Dr. Hartmann and his colleagues conducted the phase 2 study to determine whether oral continuous or “metronomic” therapy with trofosfamide could produce a 6-month PFS rate of at least 20% in patients older than 60 years with previously untreated STSs. They selected this rate of 20% or higher based on the European Organisation for Research and Treatment of Cancer (EORTC) target criterion for doxorubicin of 25%.
They also compared grade 3 or greater toxicities of the two regimens, as well as overall response rate according to Response Evaluation Criteria in Solid Tumors (RECIST) 1,0, and overall survival.
A total of 120 patients with histologically confirmed STSs with no prior first-line chemotherapy and with adequate bone marrow, renal, and liver function were enrolled. The histologies included pleomorphic sarcoma not otherwise specified, leiomyosarcoma, liposarcoma, and others not specified by Dr. Hartmann.
The patients were randomly assigned on a 1:2 basis to receive either intravenous doxorubicin 60 mg/m2 on day 1 of each 21-day cycle for a total of 6 cycles (40 patients) or oral trofosfamide 300 mg/day for days 1 through 7 followed by 150 mg/day until disease progression or unacceptable toxicities (80 patients).
The median patient age in each arm was 70 years.
After a median follow-up of 18.4 months, the trial met its primary endpoint of a 6-months PFS with trofosfamide exceeding 20% (27.6%).

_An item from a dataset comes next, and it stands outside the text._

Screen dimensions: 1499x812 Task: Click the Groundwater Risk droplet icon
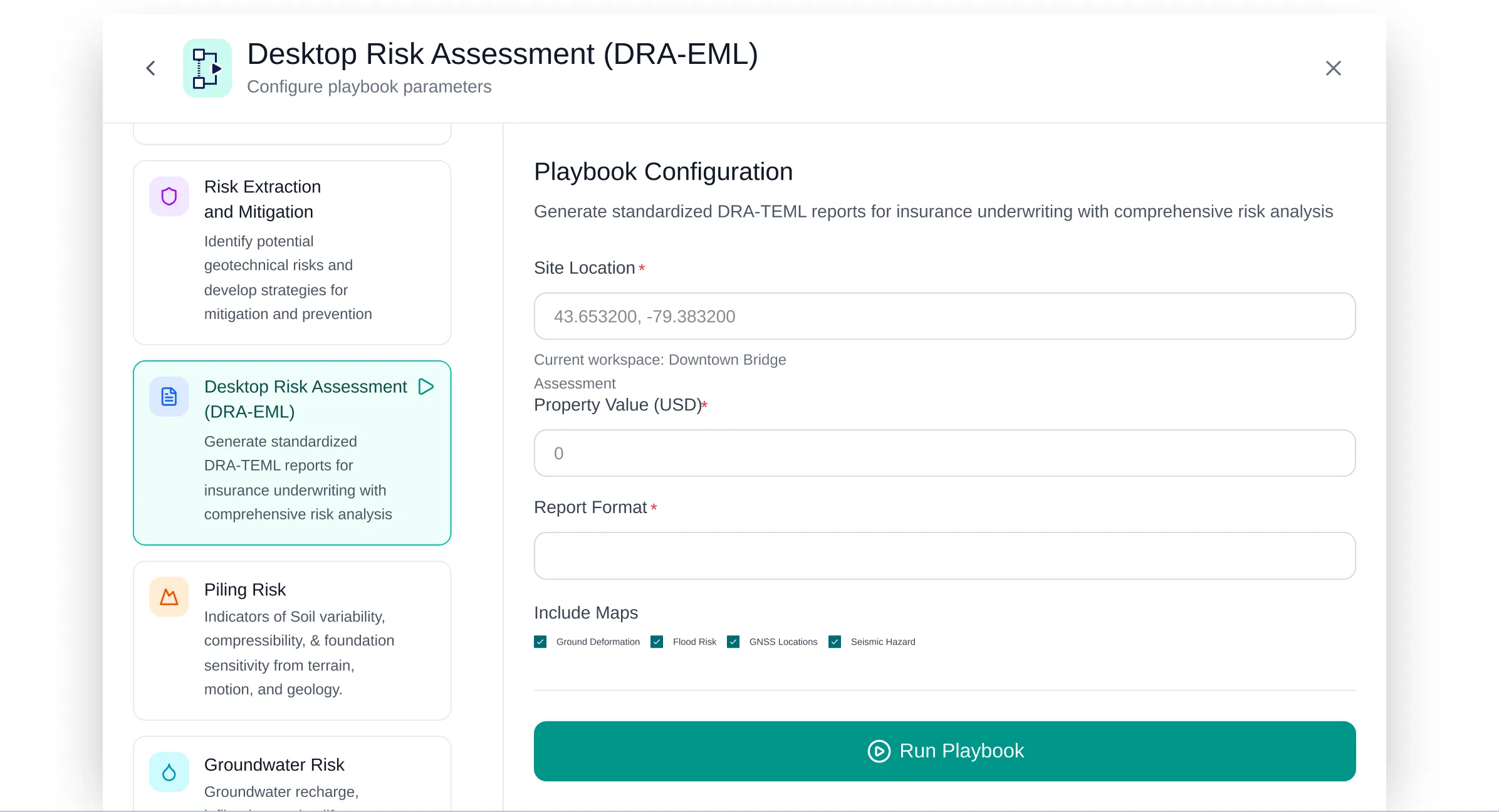[x=169, y=772]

Overall response rates were 7.7% in the doxorubicin arm and 6.6% in the trofosfamide arm.
All three responses in the doxorubicin arm were partial. In the trofosfamide arm there were five responses, including two complete responses and three PR.

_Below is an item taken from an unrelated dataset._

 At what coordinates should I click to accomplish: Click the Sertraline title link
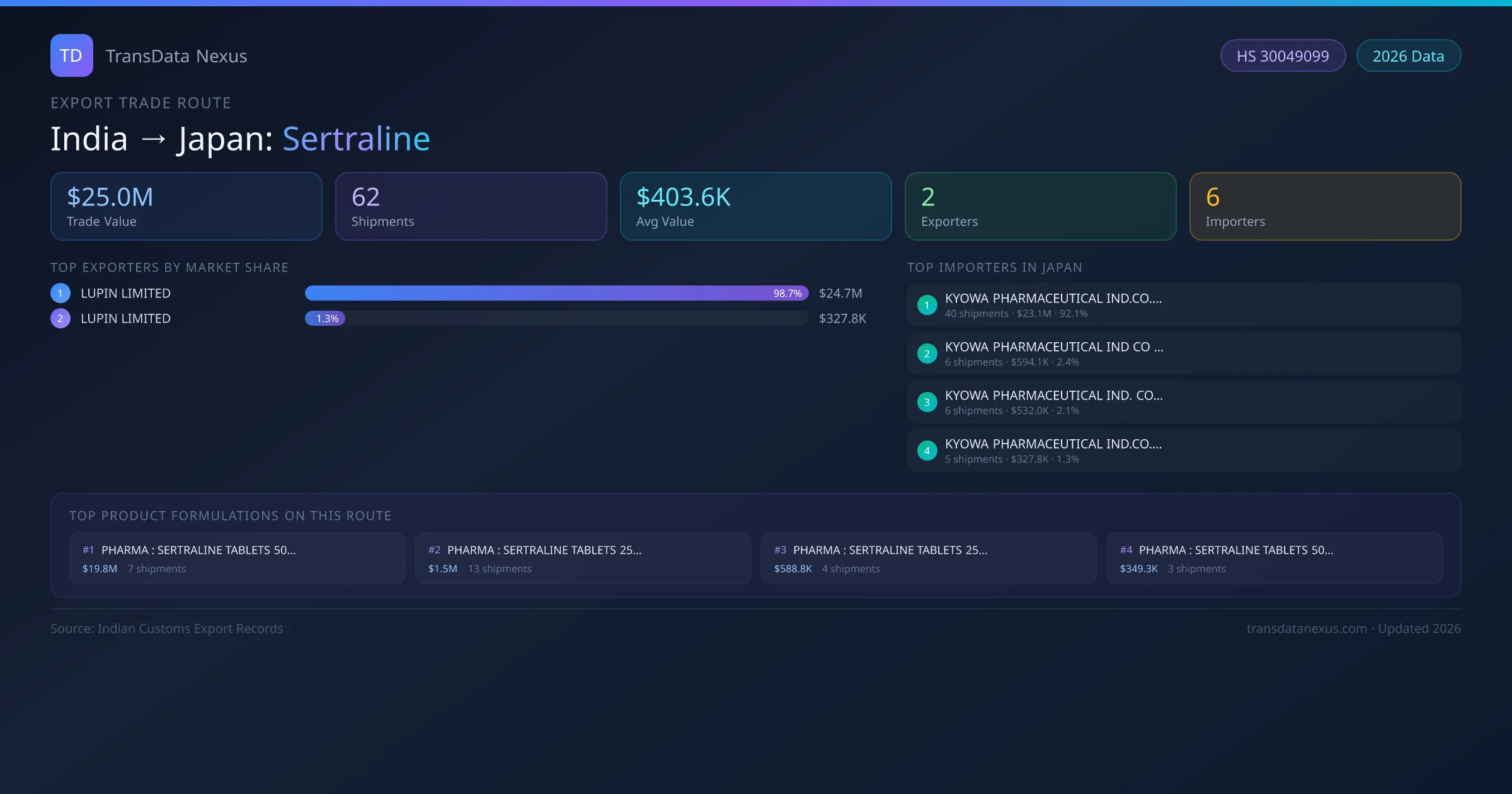[356, 139]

The duration of responses in the patients treated with trofosfamide who achieved a complete response were 8.8 and 46.6 months (median, 27.7 months). The median duration of response for trofosfamide-treated patients with a partial response was 8.2 months (range, 1.4-14.9 months).
In contrast, the median duration of response in the patients treated with doxorubicin who achieved a partial response was 4.3 months (range, 2.2-5.6 months).
Grade 3 or 4 adverse events occurred in significantly more patients treated with doxorubicin than they did in patients treated with trofosfamide (61.5% vs. 38.2%, respectively; P = .01). However, deaths within 30 or 60 days of starting on the assigned study drug were higher in the trofosfamide arm (zero vs. two and three vs. six, respectively).
Rates of anemia, leukocytopenia, nausea, and asthenia were similar between the groups, but trofosfamide was significantly associated with higher rates of dyspnea (P = .0148) and fatigue (P = .0264) and with lower rates of neutropenia (P less than .0001) and mucositis (P = .0008).
The trial was supported by Baxter Oncology of Germany. Dr. Hartmann reported having no conflicts of interest to disclose.
SOURCE: Hartman JT et al. ASCO 2018, Abstract 11507.
PRESENTED AT ASCO 2018
Key clinical point: The oral alkylating agent trofosfamide showed efficacy in a small number of elderly patients with untreated metastatic soft-tissue sarcomas (STS).
Major finding: The trial met its primary endpoint with a 6-month progression-free survival with trofosfamide of 27.6%
Study details: Randomized phase 2 trial comparing trofosfamide with doxorubicin in elderly patients with previously untreated metastatic STS.
Disclosures: The trial was supported by Baxter Oncology of Germany. Dr. Hartmann reported having no conflicts of interest to disclose.